再置換術とは、言葉通り「人工股関節を何らかの理由で再度置換する手術を行うこと」です。

再置換するのは、ライナーもしくは骨頭ボールなど一部だけを取り替える手術もあれば、大腿骨のステムや臼蓋のカップなども取り替える手術があります。

前者は部分的に再置換するだけなのであまり大掛かりではないですが、後者は再置換術後のリハビリ期間は長くなります。

人工股関節置換術の再置換術を避ける方法は?2
引用) 図解入門 よくわかる股関節・骨盤の動きとしくみ (How‐nual Visual Guide Book)

さきほど申し上げましたが、再置換術に至るのは「何らかの理由」がある場合です。何らかの理由とは、

  • 人工股関節がゆるむ
  • 人工股関節のライナー(軟骨にあたる部分)がすり減る
  • 転倒などで股関節周囲を骨折する
  • 脱臼を繰り返す
  • 人工股関節が壊れる
  • 感染を起こす

などがあります。

このうち患者さんご本人が気をつけることとしては、ライナーのすり減りを抑えること、転倒による骨折を防ぐこと、脱臼しないようにすることでしょうか。

最近では、人工股関節に使われるライナーがより良いものに改良されてきましたので、耐用年数が15年ほどと言われてきたものが、20年、30年もつと言われるようになっています。

ただ並べてみると分かることですが、普通に生活していれば起こりにくいこと(例:感染であれば1%以下)が多いです。

多くの方は再置換術をせずに生涯を終えますので、それほど怖がる必要はないでしょう。

再置換術への不安

以前こちらのブログに次のようなご質問が届きました。

題名:股関節の痛みを改善したいです

性別:女性

年齢:40代

診断名:臼蓋形成不全

メッセージ本文:
小学校6年生のとき外でゴムと飛び遊びなどをしていて、お尻からこけてお尻を強く打った衝撃で脚が痛くなり病院に行ったら「股関節の軟骨が普通の人より少ないですね」と言われました。

それから痛みは治まりましたが、年齢が上がると冬の寒い時期に時々痛かったり、旅行でたくさん歩き続けたときに痛くなっていました。

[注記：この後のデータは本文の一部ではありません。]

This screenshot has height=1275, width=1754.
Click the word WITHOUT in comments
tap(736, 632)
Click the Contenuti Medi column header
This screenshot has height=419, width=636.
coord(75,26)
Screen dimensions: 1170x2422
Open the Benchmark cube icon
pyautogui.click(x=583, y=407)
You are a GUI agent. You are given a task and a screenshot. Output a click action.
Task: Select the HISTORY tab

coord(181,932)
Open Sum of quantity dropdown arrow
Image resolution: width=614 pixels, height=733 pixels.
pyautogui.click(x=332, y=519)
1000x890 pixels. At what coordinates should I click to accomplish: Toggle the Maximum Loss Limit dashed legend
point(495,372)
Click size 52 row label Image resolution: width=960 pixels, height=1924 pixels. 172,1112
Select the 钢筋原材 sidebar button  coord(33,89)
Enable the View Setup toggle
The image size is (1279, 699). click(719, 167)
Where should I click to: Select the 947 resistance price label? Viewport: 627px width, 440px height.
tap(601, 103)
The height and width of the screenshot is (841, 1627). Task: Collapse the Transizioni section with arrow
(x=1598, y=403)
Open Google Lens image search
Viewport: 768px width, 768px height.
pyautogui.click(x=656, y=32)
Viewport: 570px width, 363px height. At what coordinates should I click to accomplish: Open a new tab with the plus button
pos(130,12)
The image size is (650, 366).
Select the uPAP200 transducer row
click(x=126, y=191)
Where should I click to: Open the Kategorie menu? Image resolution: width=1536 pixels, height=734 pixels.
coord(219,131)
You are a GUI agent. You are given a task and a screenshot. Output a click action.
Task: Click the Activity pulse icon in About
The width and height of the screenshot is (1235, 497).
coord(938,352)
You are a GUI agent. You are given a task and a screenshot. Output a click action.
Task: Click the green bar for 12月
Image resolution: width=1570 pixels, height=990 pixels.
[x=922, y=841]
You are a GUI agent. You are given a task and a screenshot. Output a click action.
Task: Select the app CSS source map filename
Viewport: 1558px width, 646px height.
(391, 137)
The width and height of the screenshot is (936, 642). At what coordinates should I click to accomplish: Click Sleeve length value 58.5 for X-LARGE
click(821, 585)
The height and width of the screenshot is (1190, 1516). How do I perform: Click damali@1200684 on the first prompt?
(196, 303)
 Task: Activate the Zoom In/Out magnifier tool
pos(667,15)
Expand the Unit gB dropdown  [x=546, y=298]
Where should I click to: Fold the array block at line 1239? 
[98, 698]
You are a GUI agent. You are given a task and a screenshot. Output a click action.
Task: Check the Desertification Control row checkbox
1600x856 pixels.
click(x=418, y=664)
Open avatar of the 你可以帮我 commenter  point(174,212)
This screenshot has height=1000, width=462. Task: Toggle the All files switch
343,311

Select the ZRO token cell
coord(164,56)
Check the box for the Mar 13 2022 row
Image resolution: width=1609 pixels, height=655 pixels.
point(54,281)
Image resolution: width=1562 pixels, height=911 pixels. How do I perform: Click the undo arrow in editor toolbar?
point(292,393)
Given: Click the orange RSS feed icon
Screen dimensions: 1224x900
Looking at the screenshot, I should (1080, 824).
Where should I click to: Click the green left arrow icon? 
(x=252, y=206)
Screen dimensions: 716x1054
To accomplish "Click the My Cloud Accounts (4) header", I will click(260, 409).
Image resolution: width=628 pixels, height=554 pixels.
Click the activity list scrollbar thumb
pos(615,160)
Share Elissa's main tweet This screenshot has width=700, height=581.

ここ5年ほどテニススクールにも通いスポーツもしていました。(いまはやめています)

産後に病院に行ったときに臼蓋形成不全と診断され、「いずれ手術することになりますね」と言われました。

その時はまだ子供が小さかったので「手術するとリハビリで半年~1年くらい棒に振るのでまだ手術しなくてもいいのでは?」という感じでした。

将来的に手術する覚悟はありますが、人工股関節のMIS手術は1度きりなのでしょうか?手術しても再手術になることもあるのでしょうか?

いまは日常の歩行で痛みを我慢しながらゆっくり歩いてる感じですが、CMでもあるような軟骨にいいと言われているコンドロイチンを時々飲んだりしています。

できるだけ痛みが改善される方法を知りたいです。

MISとは最小の侵襲で行う手術のことですね。手術侵襲が小さい分、術後の身体負担が小さく済みます。

ただ人工股関節置換術の手術ではMISであろうが、もう少し傷が大きくなろうが(あまり大きすぎる場合は違うでしょうが)、再置換術になるかどうかは先ほどお伝えした理由が大きいです。

このうち、摩耗などいわゆる人工股関節の耐久性を決めるのはライナーと呼ばれる素材や骨頭ボールとの摩擦によるものが大きいですかね。

手術が一度きりになるのか、再置換が必要なるのかは、その後のケアや生活によるため正直医師にもわかりません。

最近は人工関節がよくなってきて、「一生大丈夫」と言っている病院もありますが、これも無条件ではないと思います。(転倒して骨折する場合などがあるため)

おおよその目安ですが、60代後半に手術をすれば、耐用年数的な理由で再置換術をする可能性はかなり低いのではないでしょうか。

ですから65歳を過ぎてから、手術をされる方が多かったのですが、最近はやや低年齢化してきています。

こちらの方のご質問にお答えすると、我慢すること、ゆっくり歩くことが良いかどうかは状態が分からないのでお答えしかねます。なぜなら我慢してはいけない痛みもありますし、ゆっくりでも負担のかかるような歩き方をしていれば、股関節を痛めつけることになるからです。

もし理学療法士にリハビリをしてもらったことがないのであれば、一度動作指導をしてもらう方がいいでしょう。

人工股関節置換術後の耐久性や摩耗については以前こちらのブログでもお伝えしていますので、まだ読まれていない方は合わせてどうぞ。

参照) 人工股関節の耐久性や摩耗にはやっぱり姿勢が関与する

まとめ

人工股関節置換術の再置換術とそれを回避する方法について考えてきました。

どんな良い人工関節が開発されても、転倒して骨折すれば再置換術になることもあります。

患者さんとしては、体重を増やさずに股関節に負担のかかり過ぎない姿勢や歩行をしてライナーの摩耗を予防したり、転倒や脱臼に気をつけていくことが再置換術の可能性を少しでも減らることにつながるでしょう。

ご不安なことがあれば、しっかり主治医にご相談してください。